_TASK REQUIREMENTS_
Print the material below verbatim, every line in its original order.

_RECORD SET_
========

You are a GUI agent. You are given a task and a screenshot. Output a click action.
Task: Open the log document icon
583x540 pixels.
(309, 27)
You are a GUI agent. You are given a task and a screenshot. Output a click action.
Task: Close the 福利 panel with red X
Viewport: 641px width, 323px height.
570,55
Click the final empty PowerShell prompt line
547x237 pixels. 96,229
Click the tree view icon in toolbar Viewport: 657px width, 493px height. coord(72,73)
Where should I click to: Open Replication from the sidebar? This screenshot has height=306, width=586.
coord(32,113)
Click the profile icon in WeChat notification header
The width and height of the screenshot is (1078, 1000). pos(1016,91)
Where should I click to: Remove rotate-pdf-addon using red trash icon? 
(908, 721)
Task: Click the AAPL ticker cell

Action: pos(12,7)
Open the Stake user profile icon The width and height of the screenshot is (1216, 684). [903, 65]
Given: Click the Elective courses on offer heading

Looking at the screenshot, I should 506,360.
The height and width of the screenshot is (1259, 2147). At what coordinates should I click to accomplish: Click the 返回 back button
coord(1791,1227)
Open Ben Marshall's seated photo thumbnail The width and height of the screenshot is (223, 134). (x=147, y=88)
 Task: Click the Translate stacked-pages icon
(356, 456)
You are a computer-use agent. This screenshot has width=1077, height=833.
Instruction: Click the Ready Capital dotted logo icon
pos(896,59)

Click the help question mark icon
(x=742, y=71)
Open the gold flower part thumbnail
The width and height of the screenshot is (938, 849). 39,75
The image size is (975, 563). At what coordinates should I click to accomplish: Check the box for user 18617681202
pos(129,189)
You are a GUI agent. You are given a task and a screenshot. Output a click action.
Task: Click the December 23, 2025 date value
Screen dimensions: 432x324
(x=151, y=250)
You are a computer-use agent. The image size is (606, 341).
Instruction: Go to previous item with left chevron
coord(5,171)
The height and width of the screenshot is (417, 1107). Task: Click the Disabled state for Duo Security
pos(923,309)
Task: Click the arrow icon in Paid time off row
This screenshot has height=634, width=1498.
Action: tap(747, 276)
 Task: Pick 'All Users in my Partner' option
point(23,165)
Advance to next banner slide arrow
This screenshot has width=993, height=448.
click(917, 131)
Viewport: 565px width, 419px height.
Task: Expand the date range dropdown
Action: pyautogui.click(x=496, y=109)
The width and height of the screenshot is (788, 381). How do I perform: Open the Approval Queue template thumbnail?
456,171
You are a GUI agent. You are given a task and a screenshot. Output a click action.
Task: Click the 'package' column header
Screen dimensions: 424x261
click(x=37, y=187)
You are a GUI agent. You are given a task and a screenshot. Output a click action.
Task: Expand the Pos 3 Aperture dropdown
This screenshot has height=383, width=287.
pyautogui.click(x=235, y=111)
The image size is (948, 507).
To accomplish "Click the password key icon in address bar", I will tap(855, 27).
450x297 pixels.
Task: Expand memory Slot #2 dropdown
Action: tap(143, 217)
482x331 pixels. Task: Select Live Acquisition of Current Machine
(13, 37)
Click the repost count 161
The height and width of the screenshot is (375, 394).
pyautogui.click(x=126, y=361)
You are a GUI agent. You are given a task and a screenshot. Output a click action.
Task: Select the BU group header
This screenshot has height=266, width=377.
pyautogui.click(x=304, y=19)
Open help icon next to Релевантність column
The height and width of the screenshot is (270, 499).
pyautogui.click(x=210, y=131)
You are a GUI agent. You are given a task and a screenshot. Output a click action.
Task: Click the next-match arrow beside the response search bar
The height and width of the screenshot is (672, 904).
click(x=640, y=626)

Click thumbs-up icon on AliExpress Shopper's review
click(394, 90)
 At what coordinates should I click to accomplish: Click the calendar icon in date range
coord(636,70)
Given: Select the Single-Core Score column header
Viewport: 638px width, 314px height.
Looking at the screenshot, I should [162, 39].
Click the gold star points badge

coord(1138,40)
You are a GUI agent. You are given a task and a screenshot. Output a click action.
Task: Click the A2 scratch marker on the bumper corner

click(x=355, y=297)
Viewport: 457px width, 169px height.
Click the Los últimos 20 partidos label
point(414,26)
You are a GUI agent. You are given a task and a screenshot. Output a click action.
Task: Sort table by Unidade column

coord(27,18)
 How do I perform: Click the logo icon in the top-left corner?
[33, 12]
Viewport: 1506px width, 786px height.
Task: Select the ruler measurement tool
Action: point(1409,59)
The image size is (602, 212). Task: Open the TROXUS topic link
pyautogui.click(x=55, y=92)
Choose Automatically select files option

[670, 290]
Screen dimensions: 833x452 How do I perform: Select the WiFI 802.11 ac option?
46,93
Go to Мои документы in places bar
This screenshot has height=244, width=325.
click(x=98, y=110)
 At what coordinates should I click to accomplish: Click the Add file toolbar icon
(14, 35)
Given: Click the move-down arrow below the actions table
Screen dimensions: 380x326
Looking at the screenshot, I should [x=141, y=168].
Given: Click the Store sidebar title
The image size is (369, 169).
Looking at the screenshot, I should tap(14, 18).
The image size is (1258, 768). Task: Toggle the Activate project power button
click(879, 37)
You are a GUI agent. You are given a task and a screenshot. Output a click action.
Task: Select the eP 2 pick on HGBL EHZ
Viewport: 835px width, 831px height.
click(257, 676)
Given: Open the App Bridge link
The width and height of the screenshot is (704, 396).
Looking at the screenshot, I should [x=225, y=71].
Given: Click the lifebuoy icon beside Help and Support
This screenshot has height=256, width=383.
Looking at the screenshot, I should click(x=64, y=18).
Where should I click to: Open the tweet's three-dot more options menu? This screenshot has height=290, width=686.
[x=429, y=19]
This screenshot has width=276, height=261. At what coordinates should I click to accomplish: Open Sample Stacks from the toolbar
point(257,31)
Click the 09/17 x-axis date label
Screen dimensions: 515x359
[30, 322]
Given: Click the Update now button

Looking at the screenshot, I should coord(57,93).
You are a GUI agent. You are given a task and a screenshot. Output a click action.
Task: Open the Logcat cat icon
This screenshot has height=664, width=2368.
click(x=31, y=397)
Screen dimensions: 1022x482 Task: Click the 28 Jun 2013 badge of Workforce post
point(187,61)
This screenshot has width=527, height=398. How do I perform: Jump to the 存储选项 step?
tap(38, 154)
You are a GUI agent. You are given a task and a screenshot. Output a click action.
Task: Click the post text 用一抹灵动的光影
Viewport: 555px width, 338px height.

========

_RESPONSE BELOW_
You are a GUI agent. You are given a task and a screenshot. Output a click action.
Task: Open the log document icon
583x540 pixels.
(309, 27)
You are a GUI agent. You are given a task and a screenshot. Output a click action.
Task: Close the 福利 panel with red X
Viewport: 641px width, 323px height.
570,55
Click the final empty PowerShell prompt line
547x237 pixels. 96,229
Click the tree view icon in toolbar Viewport: 657px width, 493px height. coord(72,73)
Where should I click to: Open Replication from the sidebar? This screenshot has height=306, width=586.
coord(32,113)
Click the profile icon in WeChat notification header
The width and height of the screenshot is (1078, 1000). pos(1016,91)
Where should I click to: Remove rotate-pdf-addon using red trash icon? 
(908, 721)
Task: Click the AAPL ticker cell

Action: pos(12,7)
Open the Stake user profile icon The width and height of the screenshot is (1216, 684). [903, 65]
Given: Click the Elective courses on offer heading

Looking at the screenshot, I should 506,360.
The height and width of the screenshot is (1259, 2147). At what coordinates should I click to accomplish: Click the 返回 back button
coord(1791,1227)
Open Ben Marshall's seated photo thumbnail The width and height of the screenshot is (223, 134). (x=147, y=88)
 Task: Click the Translate stacked-pages icon
(356, 456)
You are a computer-use agent. This screenshot has width=1077, height=833.
Instruction: Click the Ready Capital dotted logo icon
pos(896,59)

Click the help question mark icon
(x=742, y=71)
Open the gold flower part thumbnail
The width and height of the screenshot is (938, 849). 39,75
The image size is (975, 563). At what coordinates should I click to accomplish: Check the box for user 18617681202
pos(129,189)
You are a GUI agent. You are given a task and a screenshot. Output a click action.
Task: Click the December 23, 2025 date value
Screen dimensions: 432x324
(x=151, y=250)
You are a computer-use agent. The image size is (606, 341).
Instruction: Go to previous item with left chevron
coord(5,171)
The height and width of the screenshot is (417, 1107). Task: Click the Disabled state for Duo Security
pos(923,309)
Task: Click the arrow icon in Paid time off row
This screenshot has height=634, width=1498.
Action: tap(747, 276)
 Task: Pick 'All Users in my Partner' option
point(23,165)
Advance to next banner slide arrow
This screenshot has width=993, height=448.
click(917, 131)
Viewport: 565px width, 419px height.
Task: Expand the date range dropdown
Action: pyautogui.click(x=496, y=109)
The width and height of the screenshot is (788, 381). How do I perform: Open the Approval Queue template thumbnail?
456,171
You are a GUI agent. You are given a task and a screenshot. Output a click action.
Task: Click the 'package' column header
Screen dimensions: 424x261
click(x=37, y=187)
You are a GUI agent. You are given a task and a screenshot. Output a click action.
Task: Expand the Pos 3 Aperture dropdown
This screenshot has height=383, width=287.
pyautogui.click(x=235, y=111)
The image size is (948, 507).
To accomplish "Click the password key icon in address bar", I will tap(855, 27).
450x297 pixels.
Task: Expand memory Slot #2 dropdown
Action: tap(143, 217)
482x331 pixels. Task: Select Live Acquisition of Current Machine
(13, 37)
Click the repost count 161
The height and width of the screenshot is (375, 394).
pyautogui.click(x=126, y=361)
You are a GUI agent. You are given a task and a screenshot. Output a click action.
Task: Select the BU group header
This screenshot has height=266, width=377.
pyautogui.click(x=304, y=19)
Open help icon next to Релевантність column
The height and width of the screenshot is (270, 499).
pyautogui.click(x=210, y=131)
You are a GUI agent. You are given a task and a screenshot. Output a click action.
Task: Click the next-match arrow beside the response search bar
The height and width of the screenshot is (672, 904).
click(x=640, y=626)

Click thumbs-up icon on AliExpress Shopper's review
click(394, 90)
 At what coordinates should I click to accomplish: Click the calendar icon in date range
coord(636,70)
Given: Select the Single-Core Score column header
Viewport: 638px width, 314px height.
Looking at the screenshot, I should [162, 39].
Click the gold star points badge

coord(1138,40)
You are a GUI agent. You are given a task and a screenshot. Output a click action.
Task: Click the A2 scratch marker on the bumper corner

click(x=355, y=297)
Viewport: 457px width, 169px height.
Click the Los últimos 20 partidos label
point(414,26)
You are a GUI agent. You are given a task and a screenshot. Output a click action.
Task: Sort table by Unidade column

coord(27,18)
 How do I perform: Click the logo icon in the top-left corner?
[33, 12]
Viewport: 1506px width, 786px height.
Task: Select the ruler measurement tool
Action: point(1409,59)
The image size is (602, 212). Task: Open the TROXUS topic link
pyautogui.click(x=55, y=92)
Choose Automatically select files option

[670, 290]
Screen dimensions: 833x452 How do I perform: Select the WiFI 802.11 ac option?
46,93
Go to Мои документы in places bar
This screenshot has height=244, width=325.
click(x=98, y=110)
 At what coordinates should I click to accomplish: Click the Add file toolbar icon
(14, 35)
Given: Click the move-down arrow below the actions table
Screen dimensions: 380x326
Looking at the screenshot, I should [x=141, y=168].
Given: Click the Store sidebar title
The image size is (369, 169).
Looking at the screenshot, I should tap(14, 18).
The image size is (1258, 768). Task: Toggle the Activate project power button
click(879, 37)
You are a GUI agent. You are given a task and a screenshot. Output a click action.
Task: Select the eP 2 pick on HGBL EHZ
Viewport: 835px width, 831px height.
click(257, 676)
Given: Open the App Bridge link
The width and height of the screenshot is (704, 396).
Looking at the screenshot, I should [x=225, y=71].
Given: Click the lifebuoy icon beside Help and Support
This screenshot has height=256, width=383.
Looking at the screenshot, I should click(x=64, y=18).
Where should I click to: Open the tweet's three-dot more options menu? This screenshot has height=290, width=686.
[x=429, y=19]
This screenshot has width=276, height=261. At what coordinates should I click to accomplish: Open Sample Stacks from the toolbar
point(257,31)
Click the 09/17 x-axis date label
Screen dimensions: 515x359
[30, 322]
Given: Click the Update now button

Looking at the screenshot, I should coord(57,93).
You are a GUI agent. You are given a task and a screenshot. Output a click action.
Task: Open the Logcat cat icon
This screenshot has height=664, width=2368.
click(x=31, y=397)
Screen dimensions: 1022x482 Task: Click the 28 Jun 2013 badge of Workforce post
point(187,61)
This screenshot has width=527, height=398. How do I perform: Jump to the 存储选项 step?
tap(38, 154)
You are a GUI agent. You are given a task and a screenshot. Output a click action.
Task: Click the post text 用一抹灵动的光影
Viewport: 555px width, 338px height.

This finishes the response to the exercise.